*** Given entries

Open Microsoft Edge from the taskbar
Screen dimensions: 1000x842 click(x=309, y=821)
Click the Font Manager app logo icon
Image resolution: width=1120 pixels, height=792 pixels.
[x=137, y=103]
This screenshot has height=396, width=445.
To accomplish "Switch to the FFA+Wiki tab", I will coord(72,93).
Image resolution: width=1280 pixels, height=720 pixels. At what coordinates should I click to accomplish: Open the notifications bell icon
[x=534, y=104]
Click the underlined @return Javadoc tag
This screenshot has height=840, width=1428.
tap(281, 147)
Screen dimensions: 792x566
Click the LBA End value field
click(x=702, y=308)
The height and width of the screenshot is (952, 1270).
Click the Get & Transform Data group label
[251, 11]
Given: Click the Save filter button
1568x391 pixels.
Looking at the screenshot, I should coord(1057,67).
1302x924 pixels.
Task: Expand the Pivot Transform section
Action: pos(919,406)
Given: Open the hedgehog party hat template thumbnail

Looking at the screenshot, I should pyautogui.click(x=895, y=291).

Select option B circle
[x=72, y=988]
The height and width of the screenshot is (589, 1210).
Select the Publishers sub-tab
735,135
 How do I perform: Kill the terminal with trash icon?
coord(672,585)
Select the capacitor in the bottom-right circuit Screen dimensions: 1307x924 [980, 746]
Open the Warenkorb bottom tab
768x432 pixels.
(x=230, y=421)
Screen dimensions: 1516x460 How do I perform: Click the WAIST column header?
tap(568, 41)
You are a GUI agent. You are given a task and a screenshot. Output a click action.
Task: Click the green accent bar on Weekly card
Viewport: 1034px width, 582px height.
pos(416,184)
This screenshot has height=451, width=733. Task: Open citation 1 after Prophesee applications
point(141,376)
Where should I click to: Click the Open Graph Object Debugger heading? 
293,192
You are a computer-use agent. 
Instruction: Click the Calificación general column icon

******

_Written exercise_
Can you quote all of the entries above verbatim, from first to last?

_Correct answer_
Open Microsoft Edge from the taskbar
Screen dimensions: 1000x842 click(x=309, y=821)
Click the Font Manager app logo icon
Image resolution: width=1120 pixels, height=792 pixels.
[x=137, y=103]
This screenshot has height=396, width=445.
To accomplish "Switch to the FFA+Wiki tab", I will coord(72,93).
Image resolution: width=1280 pixels, height=720 pixels. At what coordinates should I click to accomplish: Open the notifications bell icon
[x=534, y=104]
Click the underlined @return Javadoc tag
This screenshot has height=840, width=1428.
tap(281, 147)
Screen dimensions: 792x566
Click the LBA End value field
click(x=702, y=308)
The height and width of the screenshot is (952, 1270).
Click the Get & Transform Data group label
[251, 11]
Given: Click the Save filter button
1568x391 pixels.
Looking at the screenshot, I should coord(1057,67).
1302x924 pixels.
Task: Expand the Pivot Transform section
Action: pos(919,406)
Given: Open the hedgehog party hat template thumbnail

Looking at the screenshot, I should pyautogui.click(x=895, y=291).

Select option B circle
[x=72, y=988]
The height and width of the screenshot is (589, 1210).
Select the Publishers sub-tab
735,135
 How do I perform: Kill the terminal with trash icon?
coord(672,585)
Select the capacitor in the bottom-right circuit Screen dimensions: 1307x924 [980, 746]
Open the Warenkorb bottom tab
768x432 pixels.
(x=230, y=421)
Screen dimensions: 1516x460 How do I perform: Click the WAIST column header?
tap(568, 41)
You are a GUI agent. You are given a task and a screenshot. Output a click action.
Task: Click the green accent bar on Weekly card
Viewport: 1034px width, 582px height.
pos(416,184)
This screenshot has height=451, width=733. Task: Open citation 1 after Prophesee applications
point(141,376)
Where should I click to: Click the Open Graph Object Debugger heading? 
293,192
You are a computer-use agent. 
Instruction: Click the Calificación general column icon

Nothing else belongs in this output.